Lipidomic characterization of the first specific inhibitor of ceramide synthase 1: implications for metabolic diseases

XY Lim1, H Toop2, J Morris2, M Montgomery1, N Turner1 and A Don1

  1. Faculty of Medicine, University of New South Wales, Sydney, NSW, Australia
  2. Department of Chemistry, University of New South Wales, Sydney, NSW, Australia

Ceramide is a signalling lipid that has recently been implicated in the pathogenesis of obesity-related insulin resistance. Ceramide is synthesized by a family of six ceramide synthases in mammals (CerS1-6), each of which preferentially utilises fatty acids of particular acyl chain length (C14-C28). C16 ceramide has been shown to mediate insulin resistance in hepatic cells and adipocytes. Increased C18 ceramide, synthesized exclusively by CerS1, has been suggested to mediate insulin resistance in skeletal muscle, which is a primary site for glucose utilization and is significantly affected by high fat diet. In this regard, we have synthesized a specific inhibitor of CerS1, P053. P053 inhibits CerS1 with an IC50 of 0.5 µM in vitro and in cultured cells. To investigate the effect of P053 treatment on global lipid metabolism in vivo, 40 mice were fed with either normal chow diet or high fat diet and for each diet group, 10 mice were treated with 5mg/kg of P053. Semi-quantitative untargeted lipidomic profiling were performed on lipid extracts of muscle, liver, and brain tissue. In vivo, P053 treatment reduced C18 ceramide by 40% in muscle and liver with no effect on other sphingolipids, phospholipids, and diacylglycerol species.
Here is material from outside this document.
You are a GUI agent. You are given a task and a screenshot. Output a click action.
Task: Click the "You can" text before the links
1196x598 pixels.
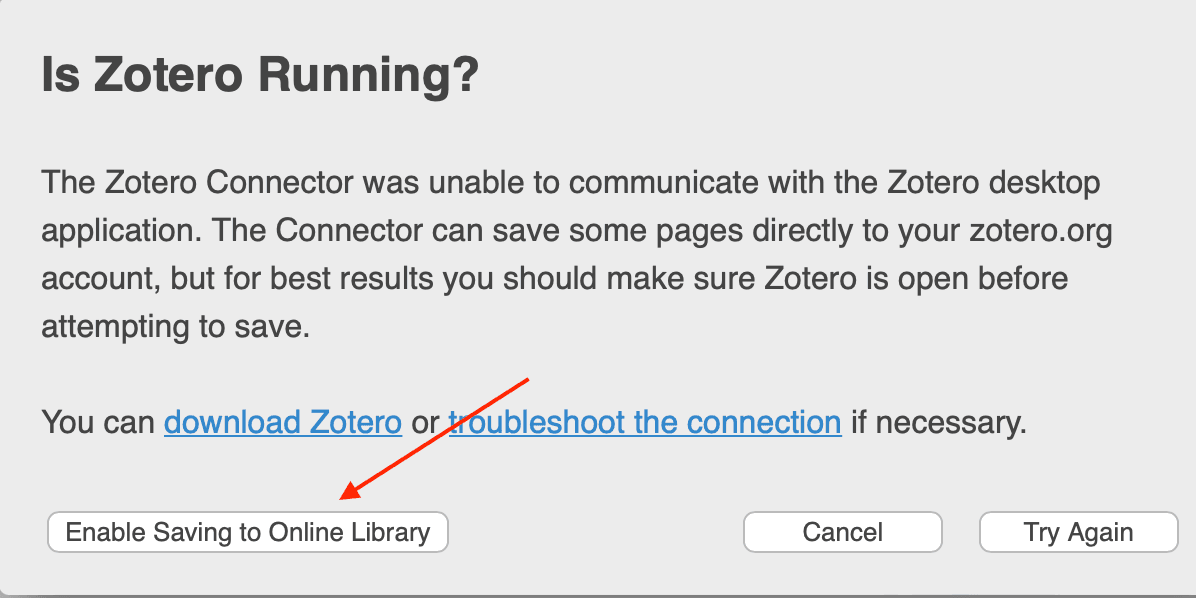[x=97, y=423]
Interestingly, triacylglycerol levels were positively correlated with C18 ceramide levels and, were significantly reduced in muscle and liver tissues with P053 treatment. Our data suggest that C18 ceramide produced by CerS1 directly regulates triacylglycerol metabolism. In conclusion, we have created the first isoform-specific CerS inhibitor.